Tarefas a realizar
1 > Quais bairros o trecho sobre os alagamentos em Juiz de Fora cita pelo nome? Liste todos.
2 > Responda com base no trecho sobre os alagamentos em Juiz de Fora:
(a) Em que região fica o ponto alagado da Avenida Rio Branco?
(b) Perto das esquinas com qual avenida ficam as ruas Padre Café e Antônio Passarela?
(c) Segundo o subtítulo, sobre o que as inundações reacendem discussões?
3 > Retome o trecho sobre os alagamentos em Juiz de Fora a partir da última frase apresentada e continue o texto.
──────── Trecho selecionado ────────
Alagamentos causados pelas chuvas se agravam em Juiz de Fora
Inundações expõem fragilidades na captação de água pluvial na cidade, reacendendo discussões sobre ocupação do solo
Ao longo das últimas semanas, flagrantes de inundações em diversas regiões da cidade, resultado das fortes chuvas que têm atingido Juiz de Fora, vêm ilustrando a situação de fragilidade do sistema de captação de água pluvial no município. São registros de alagamentos em locais de grande fluxo de veículos e pedestres, como a Avenida Rio Branco, na região do Alto dos Passos, a Avenida dos Andradas, no Centro, e as ruas Padre Café e Antônio Passarela, próximo às esquinas com a Avenida Itamar Franco. Fora do eixo central, a situação tem se tornado cada vez mais comum também na Rua Ibitiguaia, no Bairro Santa Luzia, e em bairros como Vitorino Braga, Linhares, Democrata, Industrial e Nova Era, entre outros.
──────── Material coletado ────────
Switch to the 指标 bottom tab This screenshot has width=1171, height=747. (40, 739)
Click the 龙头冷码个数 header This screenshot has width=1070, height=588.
────────
Respostas esperadas
1 > Santa Luzia, Vitorino Braga, Linhares, Democrata, Industrial e Nova Era.

2 >
(a) Na região do Alto dos Passos.
(b) Avenida Itamar Franco.
(c) Sobre a ocupação do solo.

3 >
Apesar de alguns destes locais, tradicionalmente, serem atingidos pelas enxurradas nesta época do ano, dados da Defesa Civil revelados à Tribuna ilustram o aumento gradual do número de ocorrências relacionadas às chuvas nos últimos meses, além do maior número de registros de alagamentos feitos pelo órgão, ao menos, desde 2016.
Segundo a Defesa Civil, foram 922 chamados motivados pelos temporais desde outubro de 2020, com crescimento mês a mês: 117 ocorrências em outubro, 280 em novembro, 292 em dezembro e 292 em apenas 11 dias de janeiro. As ocorrências são diversas, e abrangem deslizamentos, quedas de barrancos, trincas em edificações e enxurradas, entre outros.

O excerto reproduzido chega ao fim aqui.